Il vacillante governo di Kerensky non adottò misure adeguate per affrontare i brontolii della rivoluzione bolscevica. Avevano sentito le scosse del terremoto imminente, avevano sentito i sussurri nelle strade, ma ritardarono una risposta seria. Alla fine, nelle prime ore del mattino del 6 novembre, entrarono in azione chiudendo le macchine da stampa bolsceviche, ordinando la costruzione di ponti sul fiume Neva, richiamando truppe dal fronte della guerra e radunando una banda disordinata di difensori per il Palazzo d’Inverno, simbolo del potere governativo. Era troppo poco, troppo tardi.

Il colpo di Stato

In risposta, le truppe bolsceviche iniziarono a prendere posizioni strategiche chiave all’interno della città.

Furono costruite barricate e posizionate le mitragliatrici.  Mentre la giornata trascorreva, marciando verso l’abisso del destino, Lenin inviò dal suo nascondiglio un messaggio ai dirigenti del partito dell’Istituto Smolny: «Ora tutto è appeso a un filo. La questione dovrà essere decisa tassativamente questa sera stessa» (citato in La crisi della cristianità). Ma il suo messaggio non ha ricevuto risposta. Lenin si tormentava al pensiero che la sua gloriosa rivoluzione, che aveva sognato per tutta la vita, potesse sfuggirgli di mano proprio nel momento del suo compimento.

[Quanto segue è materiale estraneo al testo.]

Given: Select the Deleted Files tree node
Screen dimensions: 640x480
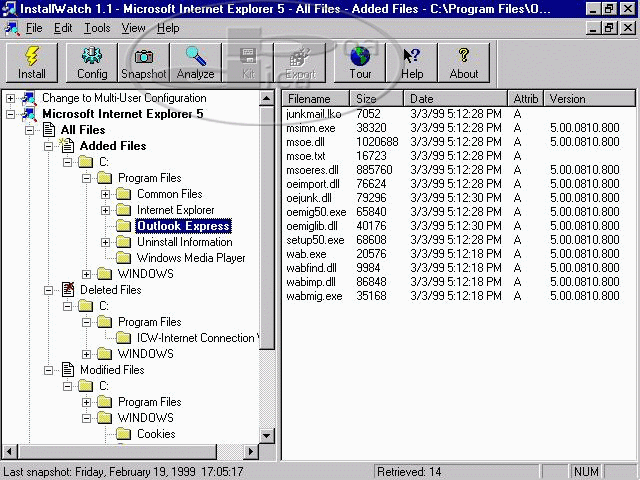Looking at the screenshot, I should (110, 290).
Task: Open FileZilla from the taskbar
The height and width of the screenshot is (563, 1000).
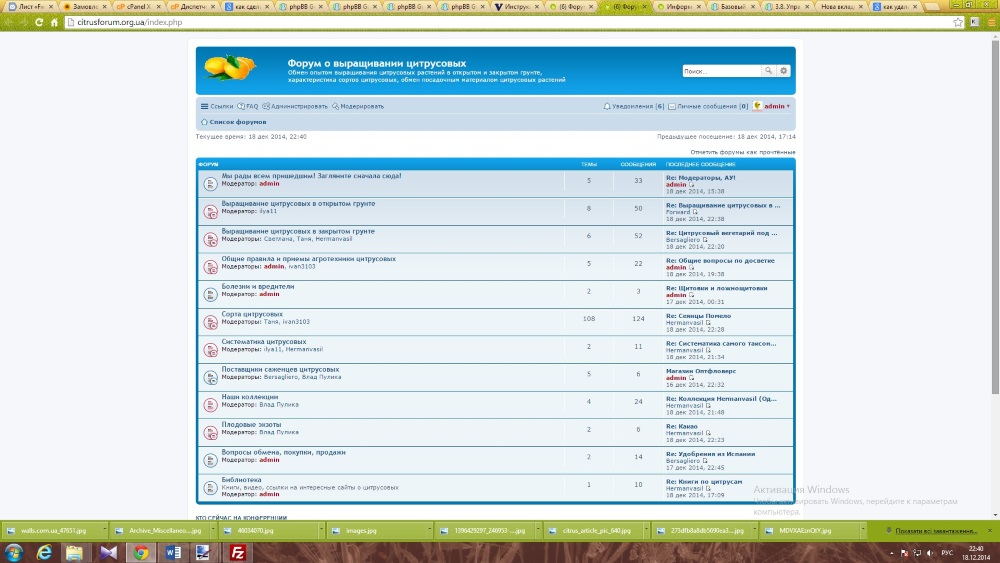Action: (x=237, y=552)

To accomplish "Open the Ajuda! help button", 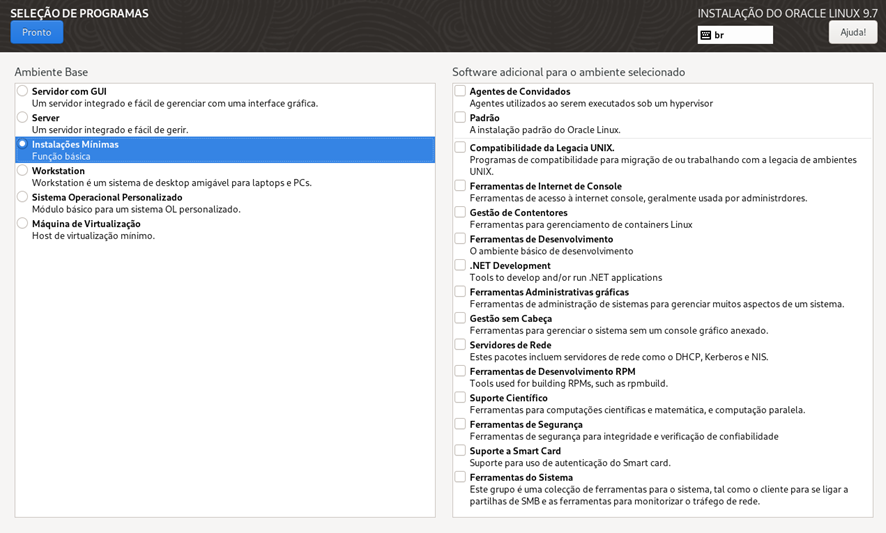I will (852, 32).
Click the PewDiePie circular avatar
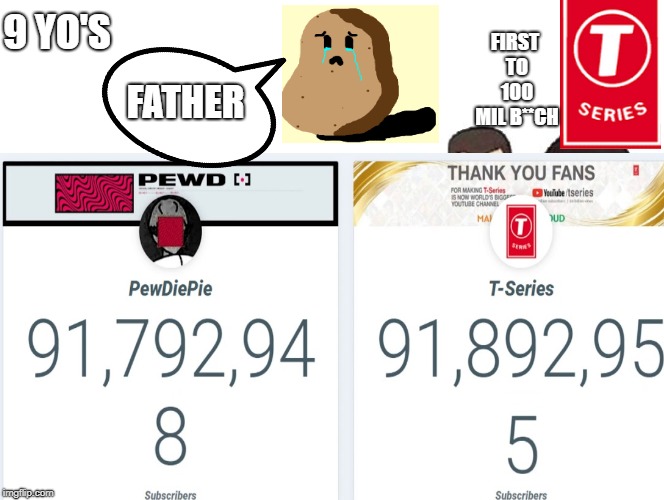Viewport: 664px width, 500px height. (x=170, y=231)
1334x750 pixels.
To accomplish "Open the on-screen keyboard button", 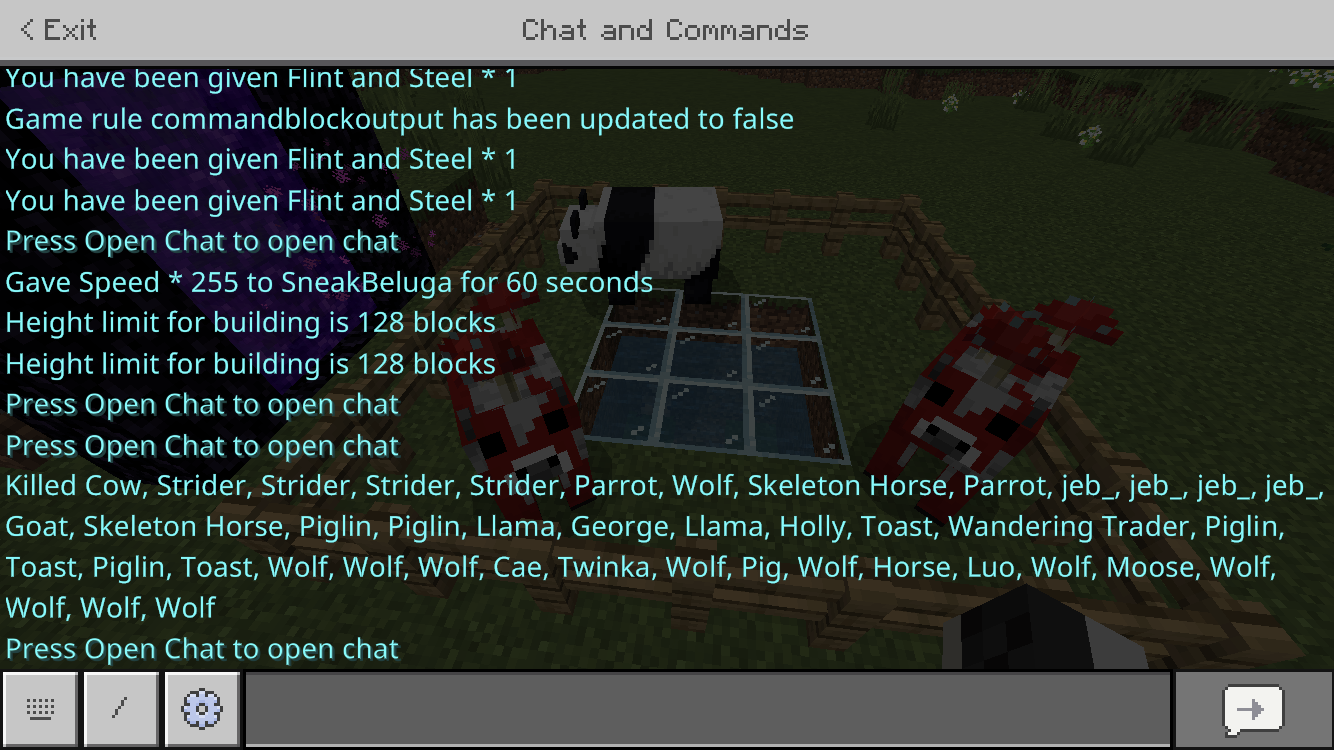I will [40, 709].
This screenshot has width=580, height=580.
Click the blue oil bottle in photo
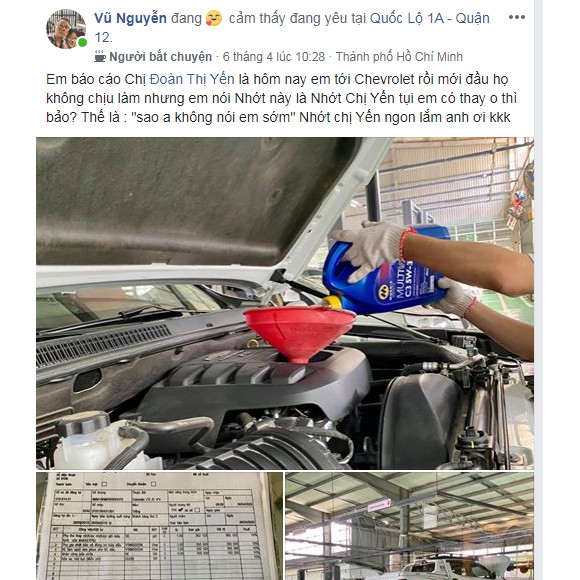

Questo lo spinse fuori nella città buia quella notte, indossando la sua parrucca e il fazzoletto per coprirsi il viso, con solo Rahja come compagno. Sarebbe andato a Smolny e avrebbe diretto lui stesso la carica finale verso la vittoria.

Lenin riuscì a superare le guardie a cavallo e arrivò all’Istituto, e da quel momento in poi il colpo di Stato fu pienamente e irreversibilmente avviato. Robert V. Daniels scrive in Ottobre Rosso: La Rivoluzione Bolscevica del 1917, «Se le operazioni del Mrc [Comitato Militare Rivoluzionario, ndr][…] vengono seguite attentamente, è evidente che un marcato cambiamento nel tono e nella direzione si è verificato dopo la mezzanotte. [Arrivo di Lenin, ndr]. Apparve un nuovo spirito di attacco coraggioso e sistematico, esemplificato dall’ordine alle unità militari di impadronirsi direttamente delle istituzioni pubbliche che non erano ancora sotto il controllo del Mrc. […] Lenin, a quanto pare, ha fornito il catalizzatore».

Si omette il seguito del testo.